→ **EXCERPT PROVIDED**:
>> start

From 3f4ac7cbe5fdca0ae6d2694e9ee84438c27fbfc1 Mon Sep 17 00:00:00 2001
From: David Douard <david.douard@sdfa3.org>
Date: Wed, 20 Nov 2024 15:56:40 +0100
Subject: [PATCH] api/graph: use a more generic UNAUTHENTICATED_HOSTS config to
 check access to graph API

Replace usage of the hardcoded and swh specific
SWH_WEB_INTERNAL_SERVER_NAMES by a more generic UNAUTHENTICATED_HOSTS
config option to bypass authentication for the graph public APIs.

This uses the same validation logic as django's ALLOWED_HOSTS one.
---
 swh/web/api/tests/views/test_graph.py | 33 +++++++++++++++++++++++----
 swh/web/api/views/graph.py            | 10 ++++++--
 swh/web/config.py                     |  1 +
 swh/web/settings/common.py            |  3 +++
 4 files changed, 40 insertions(+), 7 deletions(-)

diff --git a/swh/web/api/tests/views/test_graph.py b/swh/web/api/tests/views/test_graph.py
index 2a2ecce82..0ebe9ec38 100644
--- a/swh/web/api/tests/views/test_graph.py
+++ b/swh/web/api/tests/views/test_graph.py
@@ -15,11 +15,24 @@ from django.http.response import StreamingHttpResponse
 from swh.model.hashutil import hash_to_bytes
 from swh.model.swhids import ExtendedObjectType, ExtendedSWHID
 from swh.web.api.views.graph import API_GRAPH_PERM
-from swh.web.config import SWH_WEB_INTERNAL_SERVER_NAMES, get_config
+from swh.web.config import get_config
 from swh.web.tests.helpers import check_http_get_response
 from swh.web.utils import reverse
 
 
+@pytest.fixture(autouse=True)
+def graph_config(config_updater):
+    config_updater(
+        {
+            "graph": {
+                "server_url": "http://example.org/graph/",
+                "max_edges": {"staff": 0, "user": 100000, "anonymous": 1000},
+            },
+            "unauthenticated_api_hosts": ["local.network"],
+        }
+    )

>> end

→ **PROVIDED DATA**:
>> start

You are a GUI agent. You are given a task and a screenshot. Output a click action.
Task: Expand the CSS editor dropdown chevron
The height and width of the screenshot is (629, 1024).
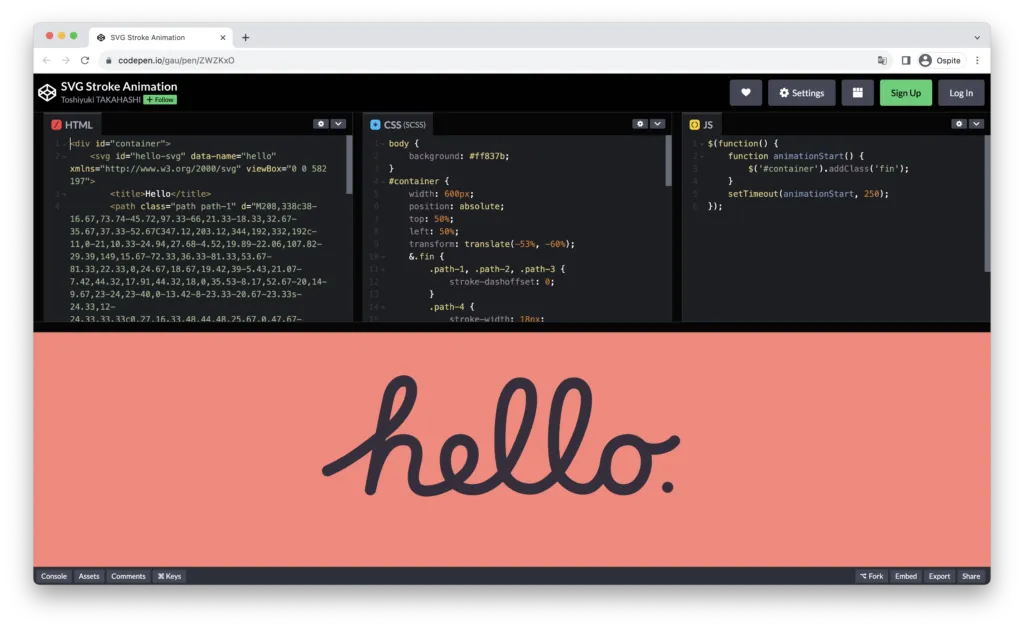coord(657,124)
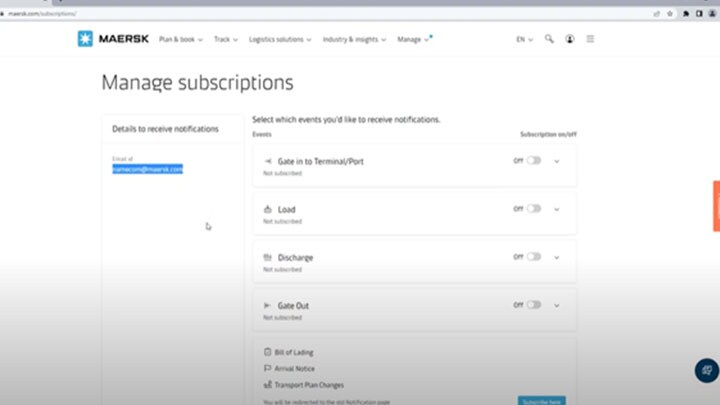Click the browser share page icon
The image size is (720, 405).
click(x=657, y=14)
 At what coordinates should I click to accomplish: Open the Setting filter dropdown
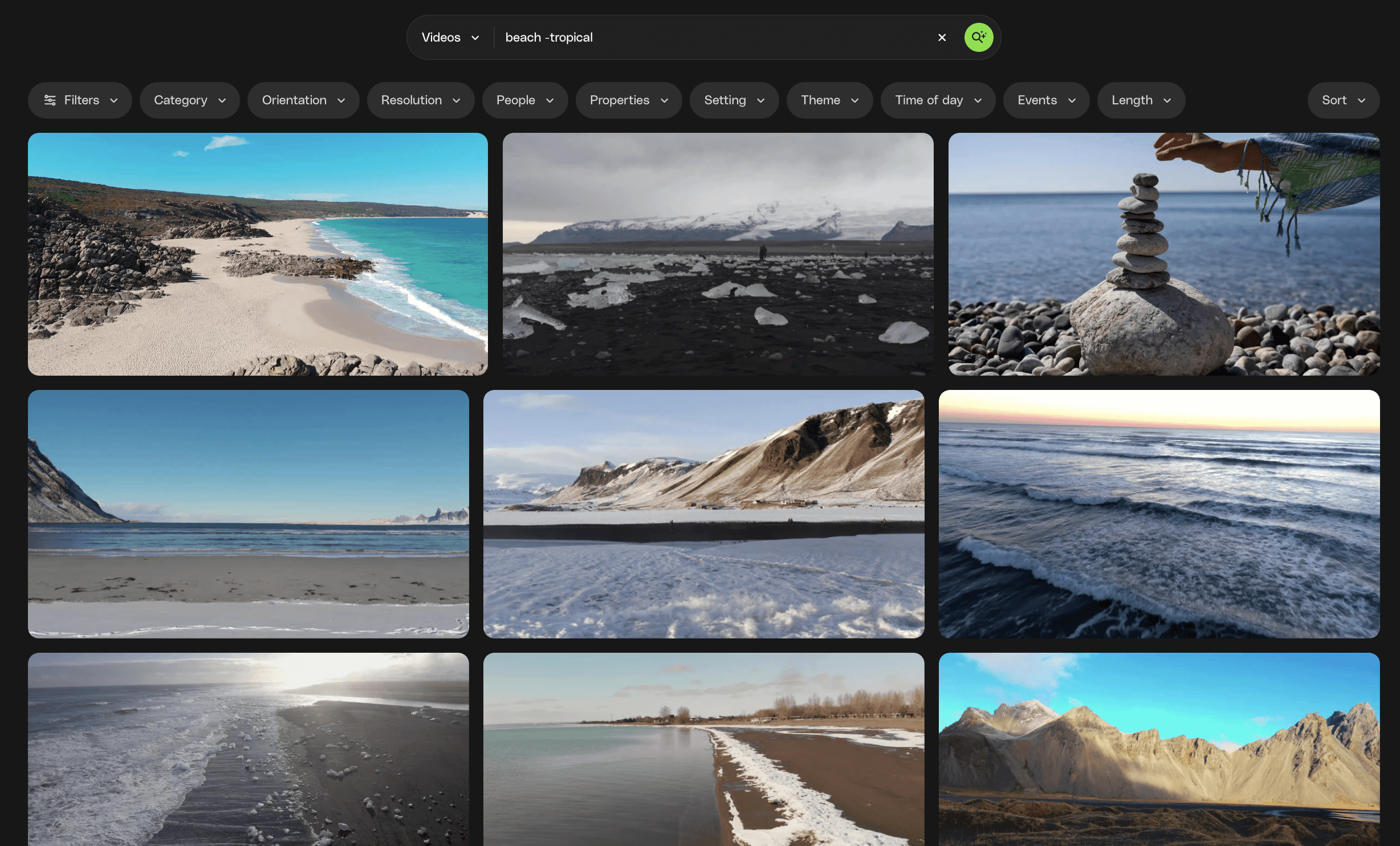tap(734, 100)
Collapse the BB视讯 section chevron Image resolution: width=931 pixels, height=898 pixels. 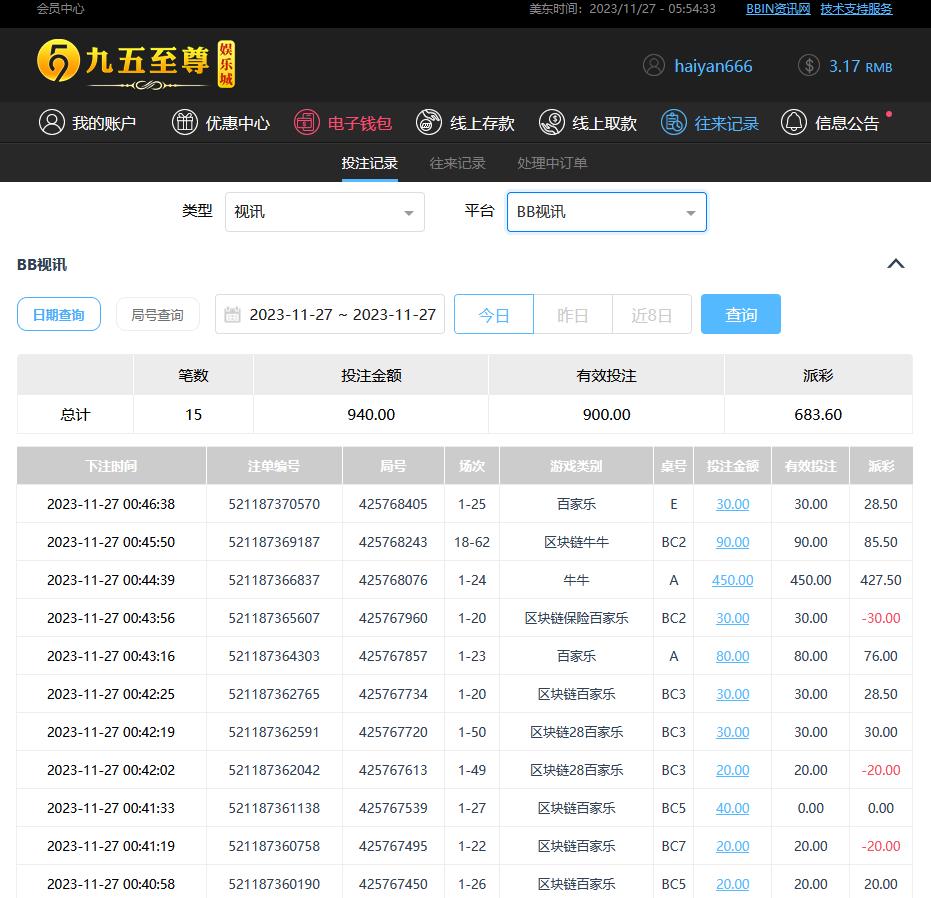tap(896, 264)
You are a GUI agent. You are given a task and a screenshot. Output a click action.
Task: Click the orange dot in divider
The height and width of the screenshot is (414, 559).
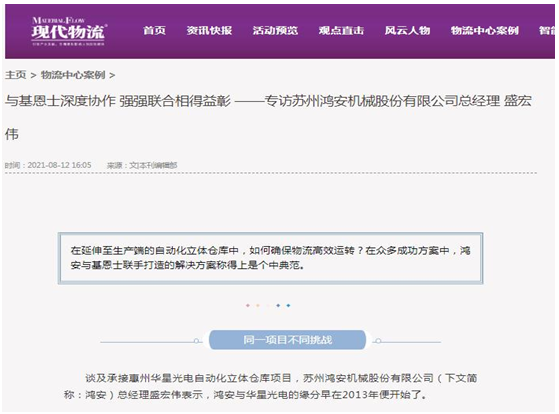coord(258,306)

>> end

→ **WHAT THIS EXERCISE ASKS**:
a – Copy the patch word for word from "Replace usage of" to "graph public APIs.".
b – Based on the patch, answer yes or no to each statement and quote the words that decide it: (i) The patch changes five files. (ii) The new option uses the same validation logic as Django's ALLOWED_HOSTS. (iii) The patch replaces SWH_WEB_INTERNAL_SERVER_NAMES with UNAUTHENTICATED_HOSTS.
Nothing in the listing is required here.

→ **CORRECT ANSWERS**:
a –
Replace usage of the hardcoded and swh specific
SWH_WEB_INTERNAL_SERVER_NAMES by a more generic UNAUTHENTICATED_HOSTS
config option to bypass authentication for the graph public APIs.

b –
(i) No: "4 files changed, 40 insertions(+), 7 deletions(-)"
(ii) Yes: "This uses the same validation logic as django's ALLOWED_HOSTS one."
(iii) Yes: "Replace usage of the hardcoded and swh specific SWH_WEB_INTERNAL_SERVER_NAMES by a more generic UNAUTHENTICATED_HOSTS config option"